* _Given passage_
Douglas J. Cusine: Observations on the proposed malicious prosecution inquiry



Douglas J. Cusine asks, among other things, why Justice Secretary Humza Yousaf has said nothing about the malicious prosecution scandal?

In his statement to Parliament about the prosecution of Whitehouse and Clark, the Lord Advocate made three observations. One was that there should be a judicial inquiry, and no one so far has dissented from that view; indeed, it seems to have a very large measure of support, including from Lord Mulholland, who was the Lord Advocate at the time.

The other two observations are more likely to give rise to differing opinions. The first was that the person appointed to chair the inquiry should be from outwith Scotland, presumably because such a person would be seen to be more independent than, say, a retired Scottish judge. I am not convinced, given the judicial oath. However, it is not only important, but imperative that the person who chairs the inquiry has a knowledge of, or gains quickly sufficient knowledge of, how the Crown Office and its prosecutors operate.

This is no criticism, but those of us who have experience of the courts but have not been prosecutors have to rely on experience gained from prosecutions, or information from those who have been prosecutors, or perhaps textbooks or articles. These are a poor substitute for knowing what it is like “at the coal-face”. For example, I do not know whether a newly-appointed advocate-depute would be given the papers for a murder, a rape, or a fraud case. (It is arguable that a murder case would be the least difficult of these.)

I assume that the new AD can go to a more experienced colleague for advice, but I do not know whether there is an established practice, or “pecking order”. Furthermore, I do not know in what circumstances an AD must, or should, consult with one of the Law Officers and whether following such a consultation, the AD remains responsible for the subsequent progress of the case, or whether that progress is directed/dictated by the Law Officer. What I do know is that whoever makes the decision or decisions is anonymous but I assume, but do not know, that there is a mechanism for identifying the persons involved. Anyone who had been an AD would know the answers immediately. No doubt there are many other things about the system of which I am ignorant, but for someone from another jurisdiction, I could imagine that the learning curve could be steep. Counsel could be appointed to assist the inquiry on this and other matters.

Dataset entries
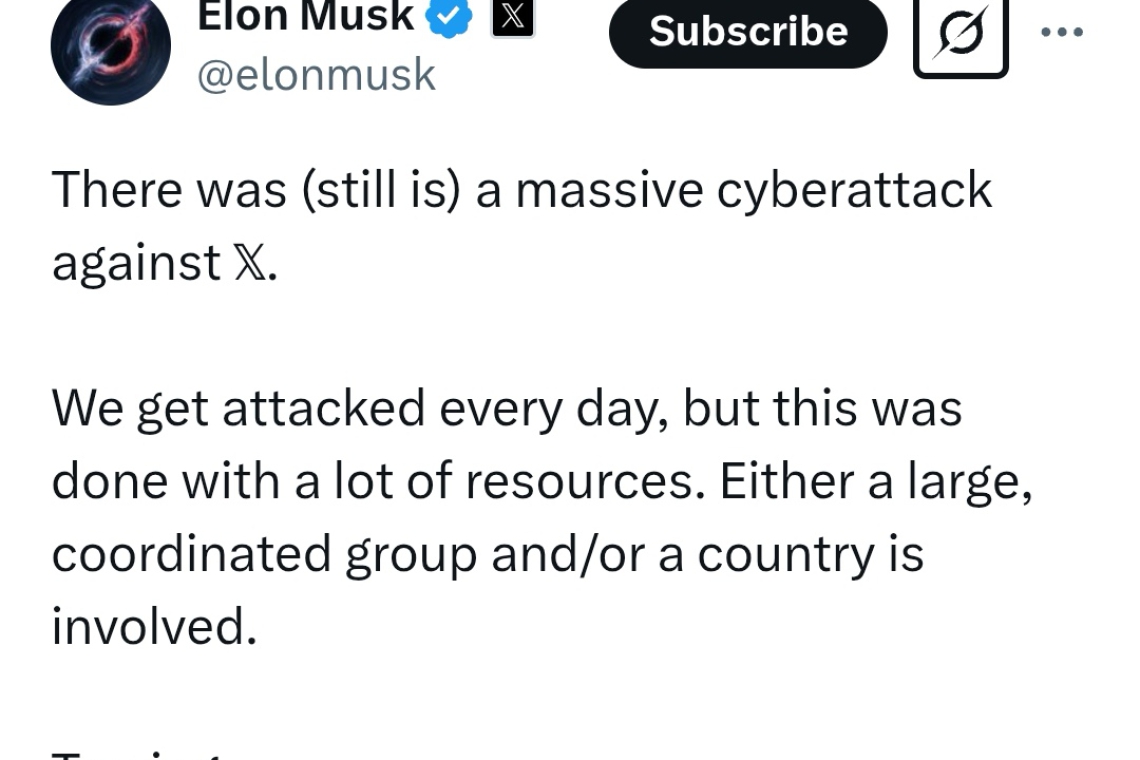The image size is (1140, 760).
Task: Click the words against before the 𝕏
Action: click(x=136, y=263)
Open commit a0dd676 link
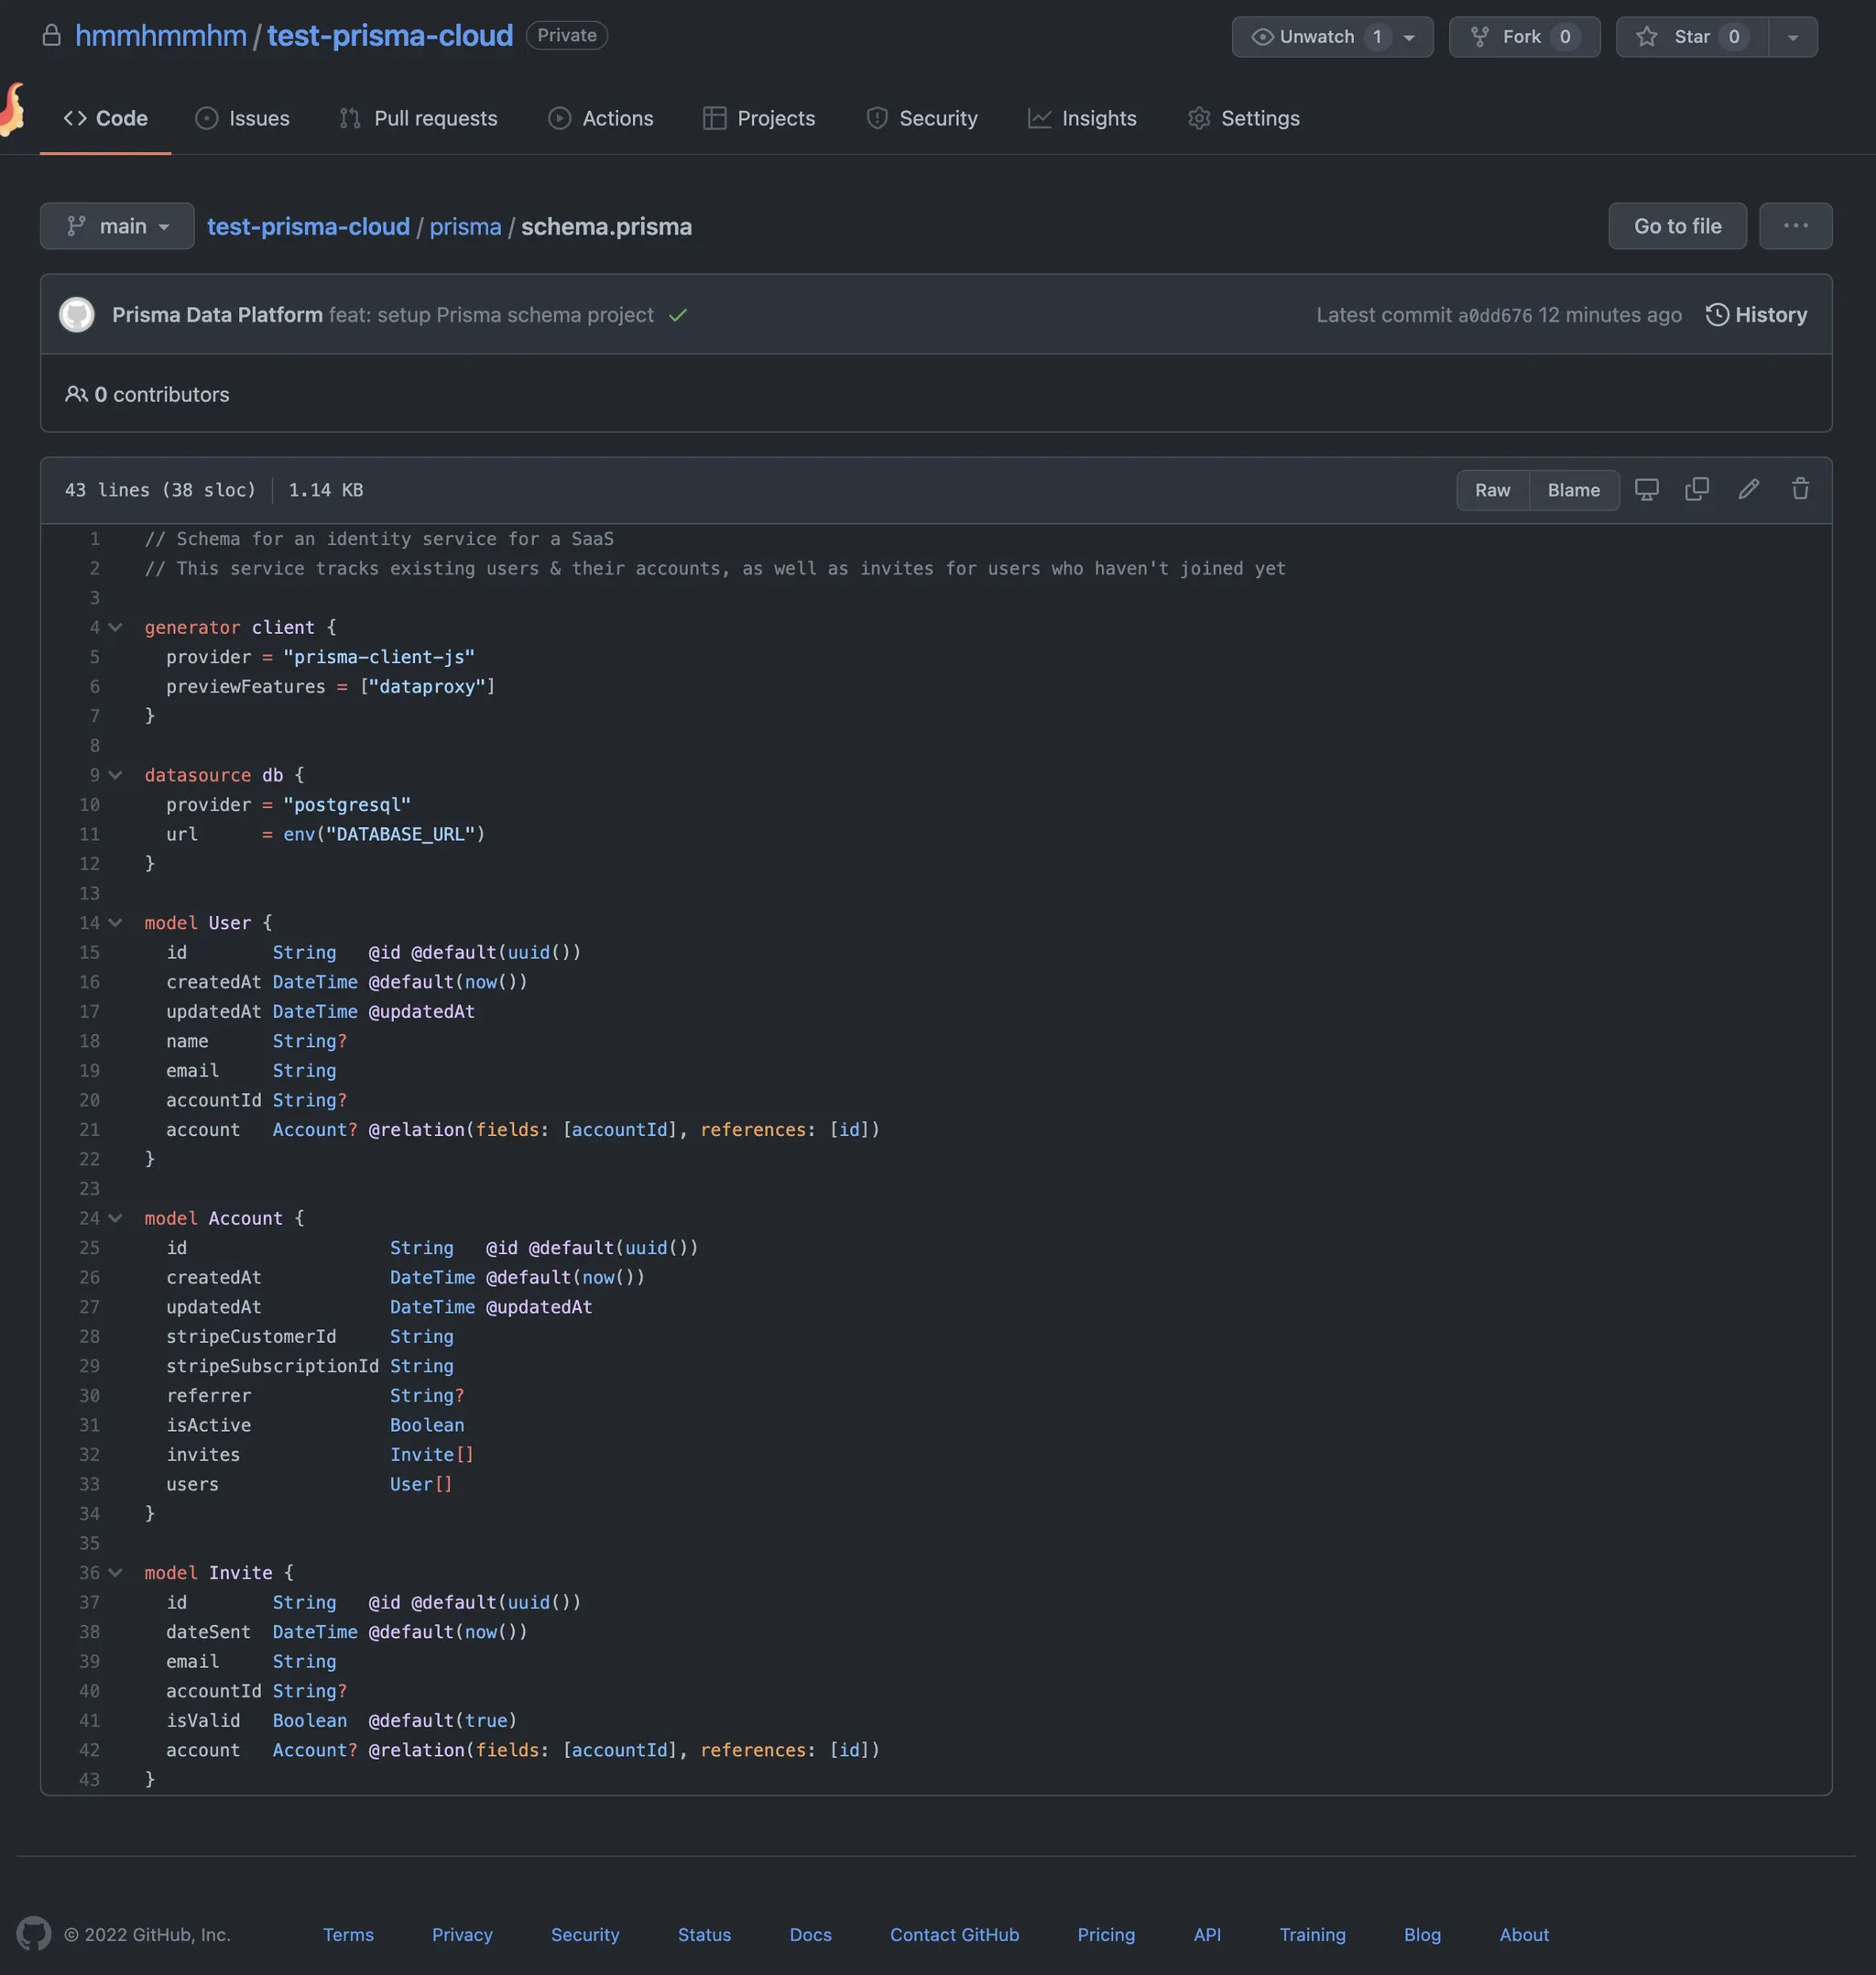Screen dimensions: 1876x1975 tap(1494, 316)
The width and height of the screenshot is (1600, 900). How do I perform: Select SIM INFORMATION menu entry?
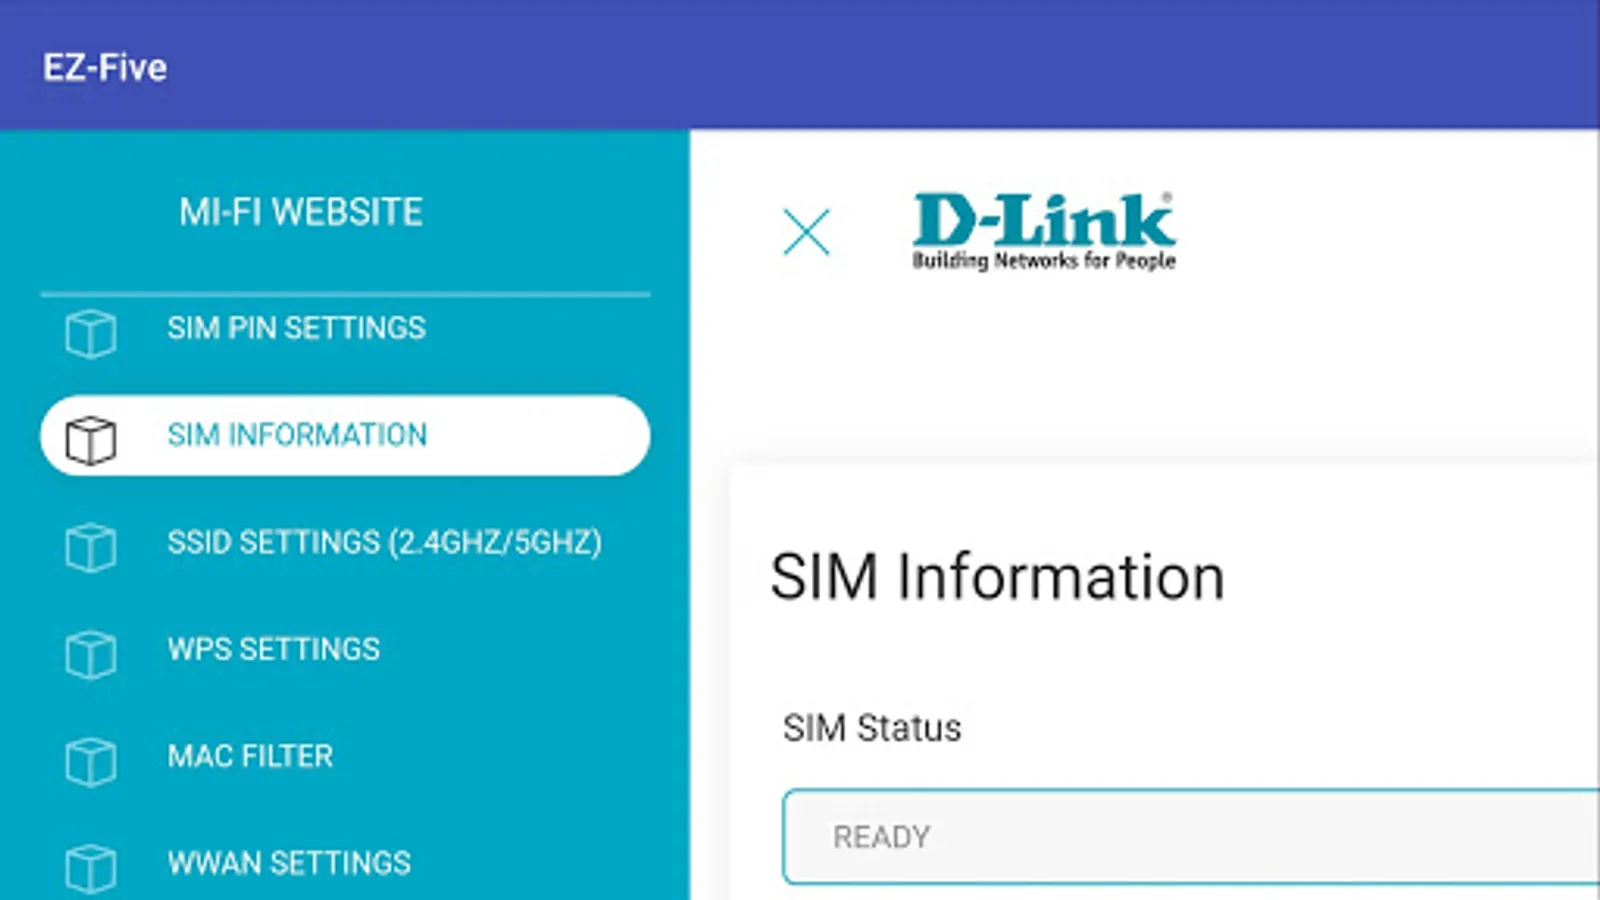click(345, 435)
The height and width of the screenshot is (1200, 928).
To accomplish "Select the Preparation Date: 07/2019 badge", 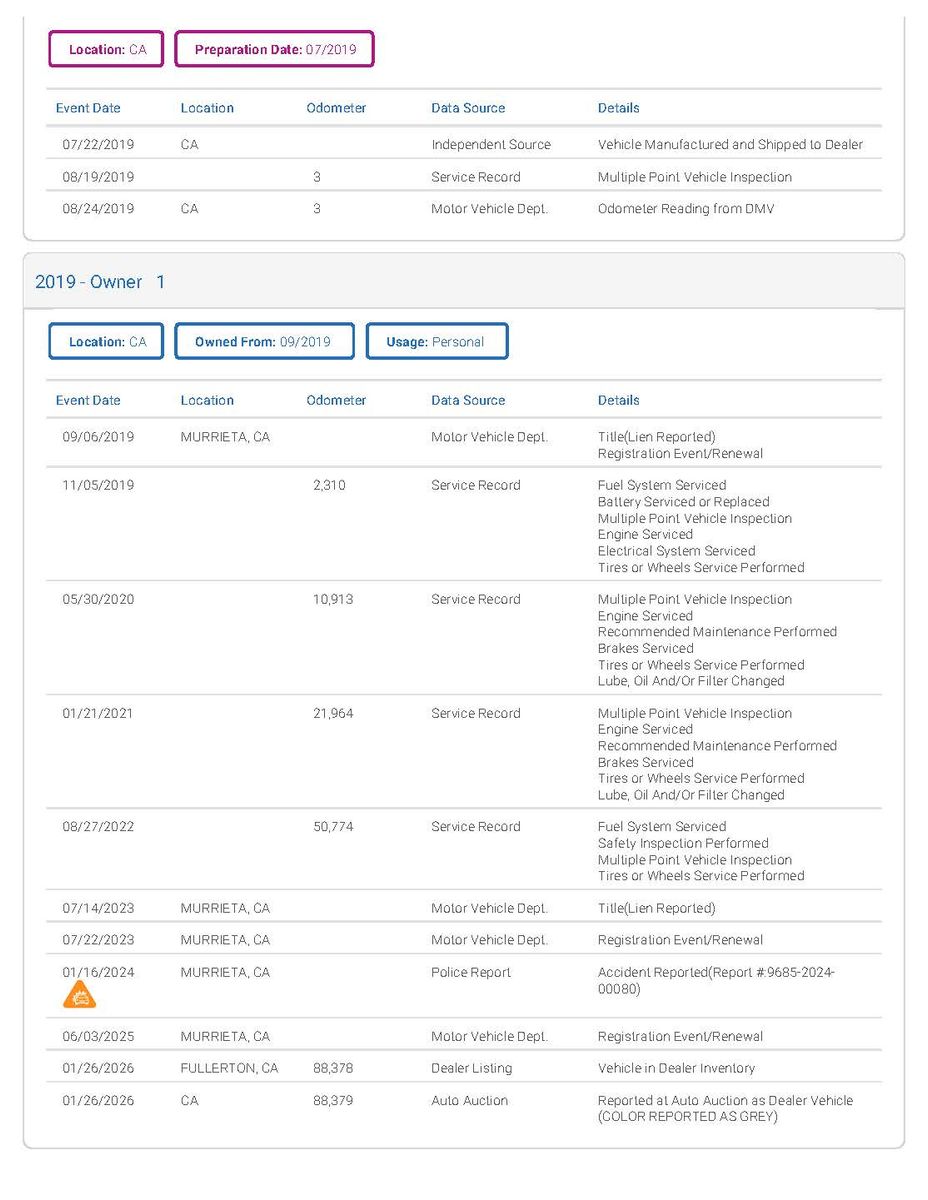I will 274,49.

* _Challenges_
1) In the article on the proposed malicious prosecution inquiry, who was the Lord Advocate at the time?
2) Continue the article on the proposed malicious prosecution inquiry from where it stops.

* _Answers to the tasks_
1) Lord Mulholland

2)
The third observation made by the Lord Advocate was that the commencement of the inquiry should be delayed until the outcome of other matters relating to the case. I am not convinced, particularly if these are civil rather than criminal cases. The case has cast an unfortunate shadow over our prosecution system and public confidence in it will have been shaken. There are those who no doubt, have a view that the system is corrupt: numbered among them will be those who have been convicted of an offence however trivial or serious. Leaving their views aside, what is vital is that the members of the public are told why this stare of affairs came about and are-assured on at least 2 matters: (a) that mechanisms are put in place as soon as is possible to ensure that what happened in the case never occurs again, insofar as it is possible to achieve that; (b) that those who instituted the prosecution, and those who continued with it, are identified and their roles and decisions made clear. It is essential also for those in the Crown Office, but who were not involved to have whatever cloud may be hanging over their reputations, removed. For me, these considerations outweigh any suggestion that there should be a delay.

Some may think that the Lord Advocate is trying to determine who chairs the inquiry and when it should start. It is not for the Lord Advocate to decide on anything other than an internal review. The responsibility for setting up an independent inquiry lies with the Scottish government and primarily with the justice secretary, who, as far as I know, has not yet made any public statement. Why? The government has the responsibility, among other things, to frame the terms of reference which has to be done with great care, decide on the person to chair the inquiry and when it should commence. It would be entirely unsatisfactory, and would frustrate the whole purpose, if the inquiry did not have the power to compel the attendance of witnesses and the production of documents.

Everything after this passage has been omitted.